====== EXTRAIT PROPOSÉ

L’épisode des deux cartes consultées au musée à Gaspé, évoqué plus haut, établit dès le début du roman de Poulin la spatiotemporalité de l’Amérique : il s’agit d’un espace français dont la genèse coïncide avec l’arrivée de Jacques Cartier au Gespe’gewa’gi (Gespe’gewa’gi Mi’gmawei Mawiomi 2018). La spatiotemporalité autochtone, quant à elle, est renvoyée à un « avant le début » : un temps préhistorique, hors du temps, un passé regrettable, mais non repérable sur le territoire. La récupération sélective de la carte, comme la récupération sélective de l’histoire qu’aborde Wiseman dans sa critique (1995), donne ainsi une orientation à l’historicité que conçoit Poulin dans son roman. Selon Cornellier, la relégation de l’histoire autochtone au moment précolonial, dans les colonies de peuplement, établit une continuité historique entre les Autochtones et les colons euroaméricains, et normalise et naturalise la colonisation comme une évolution logique du temps. La figure de l’Autochtone est ainsi pensée « comme la genèse ou point d’origine (la préhistoire) de ce qui allait déterminer l’histoire de ce que “nous”, les “nationaux”, sommes devenus » (Cornellier 2015 : 13). Le roman ne remet pas en question cette spatiotemporalité, mais tâche plutôt de la réaffirmer en réconciliant le territoire avec l’Histoire spectrale de l’Amérique française. Comme nous l’avons mentionné plus haut, Jack cherche la rédemption pour la manière dont le territoire a été usurpé aux peuples autochtones, et non pas pour cette dépossession elle-même.

============

▸ CONSIGNE
D'après l'extrait proposé sur le roman de Poulin, pour quelle chose précise Jack cherche-t-il la rédemption ?

====== LIGNES FOURNIES

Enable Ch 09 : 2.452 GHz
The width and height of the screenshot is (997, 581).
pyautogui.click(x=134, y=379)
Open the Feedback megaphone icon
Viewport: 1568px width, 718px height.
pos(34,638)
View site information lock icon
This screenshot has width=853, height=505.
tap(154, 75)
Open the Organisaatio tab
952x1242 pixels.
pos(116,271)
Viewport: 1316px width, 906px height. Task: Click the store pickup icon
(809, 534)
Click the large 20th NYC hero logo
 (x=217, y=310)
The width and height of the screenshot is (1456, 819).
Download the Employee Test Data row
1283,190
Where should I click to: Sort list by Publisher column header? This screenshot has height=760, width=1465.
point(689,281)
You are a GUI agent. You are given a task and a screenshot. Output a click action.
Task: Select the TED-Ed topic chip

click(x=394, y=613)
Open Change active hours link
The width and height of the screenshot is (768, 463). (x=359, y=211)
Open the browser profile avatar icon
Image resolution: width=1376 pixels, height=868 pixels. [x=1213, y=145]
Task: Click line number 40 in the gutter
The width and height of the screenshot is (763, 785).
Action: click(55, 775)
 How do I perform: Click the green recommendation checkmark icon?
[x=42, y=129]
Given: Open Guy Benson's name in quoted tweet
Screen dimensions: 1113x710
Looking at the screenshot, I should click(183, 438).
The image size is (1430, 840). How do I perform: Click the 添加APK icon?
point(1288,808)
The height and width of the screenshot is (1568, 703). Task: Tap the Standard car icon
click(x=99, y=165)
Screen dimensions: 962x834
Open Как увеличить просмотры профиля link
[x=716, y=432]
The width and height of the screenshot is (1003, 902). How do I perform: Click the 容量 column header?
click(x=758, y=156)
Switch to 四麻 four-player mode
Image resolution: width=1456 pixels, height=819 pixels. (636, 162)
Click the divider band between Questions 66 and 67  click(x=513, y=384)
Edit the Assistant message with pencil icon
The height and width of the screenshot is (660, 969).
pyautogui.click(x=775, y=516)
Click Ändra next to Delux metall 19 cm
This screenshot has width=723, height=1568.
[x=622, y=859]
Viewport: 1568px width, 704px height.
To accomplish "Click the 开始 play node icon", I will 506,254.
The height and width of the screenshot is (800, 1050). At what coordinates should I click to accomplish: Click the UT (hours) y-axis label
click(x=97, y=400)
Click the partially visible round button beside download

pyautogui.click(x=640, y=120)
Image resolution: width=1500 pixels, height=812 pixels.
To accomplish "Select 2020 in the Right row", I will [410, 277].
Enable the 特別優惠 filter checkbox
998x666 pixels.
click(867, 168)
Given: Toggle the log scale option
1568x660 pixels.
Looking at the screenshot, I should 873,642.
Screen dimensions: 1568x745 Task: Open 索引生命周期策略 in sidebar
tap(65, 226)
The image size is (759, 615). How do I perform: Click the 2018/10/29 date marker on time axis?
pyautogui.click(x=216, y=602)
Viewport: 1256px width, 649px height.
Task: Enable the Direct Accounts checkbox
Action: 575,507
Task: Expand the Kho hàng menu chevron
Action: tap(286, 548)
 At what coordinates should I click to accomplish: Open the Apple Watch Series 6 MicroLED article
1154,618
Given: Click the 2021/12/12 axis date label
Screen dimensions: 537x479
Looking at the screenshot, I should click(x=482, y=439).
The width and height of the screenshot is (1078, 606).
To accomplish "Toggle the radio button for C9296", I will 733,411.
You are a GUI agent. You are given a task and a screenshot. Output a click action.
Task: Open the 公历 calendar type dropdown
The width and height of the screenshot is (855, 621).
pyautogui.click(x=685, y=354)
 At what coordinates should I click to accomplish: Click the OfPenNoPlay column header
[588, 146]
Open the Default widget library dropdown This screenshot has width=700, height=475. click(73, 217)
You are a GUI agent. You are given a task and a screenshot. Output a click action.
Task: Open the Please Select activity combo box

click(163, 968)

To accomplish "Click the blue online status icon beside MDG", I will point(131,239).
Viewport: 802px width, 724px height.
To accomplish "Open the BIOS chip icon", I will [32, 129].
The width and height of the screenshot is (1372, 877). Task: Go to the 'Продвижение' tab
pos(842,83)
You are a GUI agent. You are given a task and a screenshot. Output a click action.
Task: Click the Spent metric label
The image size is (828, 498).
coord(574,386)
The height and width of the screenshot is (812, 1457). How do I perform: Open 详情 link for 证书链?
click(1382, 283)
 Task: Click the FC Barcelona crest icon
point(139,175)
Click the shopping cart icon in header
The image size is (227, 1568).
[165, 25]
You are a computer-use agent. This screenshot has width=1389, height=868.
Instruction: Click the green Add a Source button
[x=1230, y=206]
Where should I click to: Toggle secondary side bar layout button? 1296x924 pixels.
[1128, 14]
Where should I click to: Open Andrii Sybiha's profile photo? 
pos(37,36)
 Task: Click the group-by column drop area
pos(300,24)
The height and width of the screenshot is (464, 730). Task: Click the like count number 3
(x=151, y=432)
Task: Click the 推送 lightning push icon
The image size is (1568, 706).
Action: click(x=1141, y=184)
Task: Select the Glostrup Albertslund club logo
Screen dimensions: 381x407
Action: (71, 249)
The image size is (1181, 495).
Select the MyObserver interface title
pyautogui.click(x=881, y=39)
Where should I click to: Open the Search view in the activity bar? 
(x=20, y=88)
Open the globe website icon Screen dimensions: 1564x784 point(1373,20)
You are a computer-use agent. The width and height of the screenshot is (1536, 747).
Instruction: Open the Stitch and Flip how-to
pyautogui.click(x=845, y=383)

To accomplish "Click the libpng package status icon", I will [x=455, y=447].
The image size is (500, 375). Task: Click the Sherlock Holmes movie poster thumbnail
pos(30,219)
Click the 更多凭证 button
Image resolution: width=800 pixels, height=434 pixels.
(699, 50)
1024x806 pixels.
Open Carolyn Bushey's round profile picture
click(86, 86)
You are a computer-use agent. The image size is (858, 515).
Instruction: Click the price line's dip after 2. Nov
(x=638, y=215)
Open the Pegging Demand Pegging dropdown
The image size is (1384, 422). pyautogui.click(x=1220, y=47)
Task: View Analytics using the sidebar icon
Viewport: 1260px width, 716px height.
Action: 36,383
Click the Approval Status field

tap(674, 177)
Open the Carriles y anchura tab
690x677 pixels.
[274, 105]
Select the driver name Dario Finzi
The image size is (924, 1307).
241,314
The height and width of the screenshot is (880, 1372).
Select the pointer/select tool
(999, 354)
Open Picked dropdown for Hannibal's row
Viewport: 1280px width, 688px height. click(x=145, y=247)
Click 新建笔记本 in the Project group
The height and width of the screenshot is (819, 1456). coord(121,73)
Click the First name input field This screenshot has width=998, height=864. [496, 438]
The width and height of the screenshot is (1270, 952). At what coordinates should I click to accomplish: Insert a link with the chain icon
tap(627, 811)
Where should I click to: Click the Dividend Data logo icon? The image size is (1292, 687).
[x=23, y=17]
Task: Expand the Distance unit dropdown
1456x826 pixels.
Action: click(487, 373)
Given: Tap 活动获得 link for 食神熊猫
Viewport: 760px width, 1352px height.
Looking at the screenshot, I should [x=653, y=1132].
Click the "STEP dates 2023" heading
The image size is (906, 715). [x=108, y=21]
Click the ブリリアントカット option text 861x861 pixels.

============

▸ RÉPONSE RÉDIGÉE
Jack cherche la rédemption pour la manière dont le territoire a été usurpé aux peuples autochtones, et non pour cette dépossession elle-même.